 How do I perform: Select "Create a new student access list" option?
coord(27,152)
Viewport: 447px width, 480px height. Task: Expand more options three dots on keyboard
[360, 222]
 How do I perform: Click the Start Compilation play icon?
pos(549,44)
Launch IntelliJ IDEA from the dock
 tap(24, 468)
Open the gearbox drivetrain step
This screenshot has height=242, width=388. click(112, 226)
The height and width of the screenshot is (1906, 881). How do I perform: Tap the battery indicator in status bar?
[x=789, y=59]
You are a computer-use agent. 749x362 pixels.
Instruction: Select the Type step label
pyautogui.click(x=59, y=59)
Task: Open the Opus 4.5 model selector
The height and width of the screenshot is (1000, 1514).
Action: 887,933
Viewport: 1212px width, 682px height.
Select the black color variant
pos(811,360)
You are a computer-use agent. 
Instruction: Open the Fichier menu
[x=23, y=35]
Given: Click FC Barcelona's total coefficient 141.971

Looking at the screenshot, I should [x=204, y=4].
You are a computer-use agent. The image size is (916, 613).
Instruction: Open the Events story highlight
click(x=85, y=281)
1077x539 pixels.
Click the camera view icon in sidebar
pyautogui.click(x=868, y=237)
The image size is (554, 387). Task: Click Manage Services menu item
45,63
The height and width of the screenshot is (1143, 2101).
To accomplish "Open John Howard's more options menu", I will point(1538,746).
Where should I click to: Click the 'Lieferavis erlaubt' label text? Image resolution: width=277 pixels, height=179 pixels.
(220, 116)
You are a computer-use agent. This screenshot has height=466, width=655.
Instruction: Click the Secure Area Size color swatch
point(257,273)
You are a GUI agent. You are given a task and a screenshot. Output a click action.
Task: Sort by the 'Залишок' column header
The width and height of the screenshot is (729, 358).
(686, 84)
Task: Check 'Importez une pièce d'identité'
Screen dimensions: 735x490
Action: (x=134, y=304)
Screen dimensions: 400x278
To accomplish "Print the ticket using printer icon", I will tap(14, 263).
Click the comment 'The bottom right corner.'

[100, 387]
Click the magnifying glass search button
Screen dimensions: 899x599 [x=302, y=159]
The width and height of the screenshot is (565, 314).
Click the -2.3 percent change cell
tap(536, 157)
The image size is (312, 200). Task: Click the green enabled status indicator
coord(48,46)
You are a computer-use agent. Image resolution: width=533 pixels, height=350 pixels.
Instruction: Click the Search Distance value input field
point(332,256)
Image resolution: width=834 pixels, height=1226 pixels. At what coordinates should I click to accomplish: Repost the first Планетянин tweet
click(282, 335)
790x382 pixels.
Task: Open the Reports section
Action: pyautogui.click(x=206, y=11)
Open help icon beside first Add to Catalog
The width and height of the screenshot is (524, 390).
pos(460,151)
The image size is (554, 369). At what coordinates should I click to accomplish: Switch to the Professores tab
::::::::::
Please edit everything from the start of the data down to the line containing "tap(24, 468)", swapping "three dots" for "three vertical dots" and changing nothing else. Return only those lines.

 How do I perform: Select "Create a new student access list" option?
coord(27,152)
Viewport: 447px width, 480px height. Task: Expand more options three vertical dots on keyboard
[360, 222]
 How do I perform: Click the Start Compilation play icon?
pos(549,44)
Launch IntelliJ IDEA from the dock
 tap(24, 468)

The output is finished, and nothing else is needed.